→ What you are asked to do
Set down exactly the entries below, beginning at their first line and ending at the line with "1568x726 pixels.".

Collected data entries

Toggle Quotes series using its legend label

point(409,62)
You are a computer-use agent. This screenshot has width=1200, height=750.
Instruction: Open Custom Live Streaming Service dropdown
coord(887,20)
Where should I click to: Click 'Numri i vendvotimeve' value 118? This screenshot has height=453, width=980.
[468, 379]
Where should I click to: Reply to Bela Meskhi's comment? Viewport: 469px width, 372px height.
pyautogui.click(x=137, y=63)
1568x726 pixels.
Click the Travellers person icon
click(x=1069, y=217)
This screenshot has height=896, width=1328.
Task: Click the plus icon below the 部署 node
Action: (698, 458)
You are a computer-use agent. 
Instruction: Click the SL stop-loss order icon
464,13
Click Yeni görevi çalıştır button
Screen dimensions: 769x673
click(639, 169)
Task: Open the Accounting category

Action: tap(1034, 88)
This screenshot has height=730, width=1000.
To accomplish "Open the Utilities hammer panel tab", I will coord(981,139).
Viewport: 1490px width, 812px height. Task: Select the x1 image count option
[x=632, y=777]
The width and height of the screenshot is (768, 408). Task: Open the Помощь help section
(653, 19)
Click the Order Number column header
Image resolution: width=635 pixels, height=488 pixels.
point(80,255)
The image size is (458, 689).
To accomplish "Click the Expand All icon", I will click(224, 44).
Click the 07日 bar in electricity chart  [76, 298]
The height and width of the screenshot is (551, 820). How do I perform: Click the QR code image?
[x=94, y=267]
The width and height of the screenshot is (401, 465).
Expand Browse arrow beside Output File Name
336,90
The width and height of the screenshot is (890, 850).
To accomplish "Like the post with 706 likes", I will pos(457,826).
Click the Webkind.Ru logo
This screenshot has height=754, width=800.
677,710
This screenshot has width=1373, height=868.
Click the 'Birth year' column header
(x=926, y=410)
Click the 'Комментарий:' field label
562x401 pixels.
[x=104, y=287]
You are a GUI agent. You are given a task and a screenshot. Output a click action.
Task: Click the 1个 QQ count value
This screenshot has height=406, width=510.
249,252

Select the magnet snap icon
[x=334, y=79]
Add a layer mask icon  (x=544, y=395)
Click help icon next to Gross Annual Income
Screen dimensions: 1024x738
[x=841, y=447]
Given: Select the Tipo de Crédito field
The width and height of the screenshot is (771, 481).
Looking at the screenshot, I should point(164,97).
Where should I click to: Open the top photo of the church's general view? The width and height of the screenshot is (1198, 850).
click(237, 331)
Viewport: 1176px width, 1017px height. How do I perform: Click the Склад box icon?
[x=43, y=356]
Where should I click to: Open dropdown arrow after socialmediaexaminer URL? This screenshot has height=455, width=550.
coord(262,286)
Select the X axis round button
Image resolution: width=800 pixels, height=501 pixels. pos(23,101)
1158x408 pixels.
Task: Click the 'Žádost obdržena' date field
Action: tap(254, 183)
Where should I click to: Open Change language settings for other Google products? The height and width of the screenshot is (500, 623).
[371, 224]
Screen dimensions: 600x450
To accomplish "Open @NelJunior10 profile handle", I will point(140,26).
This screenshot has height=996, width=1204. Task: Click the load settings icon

→ Answer to this exercise
Toggle Quotes series using its legend label

point(409,62)
You are a computer-use agent. This screenshot has width=1200, height=750.
Instruction: Open Custom Live Streaming Service dropdown
coord(887,20)
Where should I click to: Click 'Numri i vendvotimeve' value 118? This screenshot has height=453, width=980.
[468, 379]
Where should I click to: Reply to Bela Meskhi's comment? Viewport: 469px width, 372px height.
pyautogui.click(x=137, y=63)
1568x726 pixels.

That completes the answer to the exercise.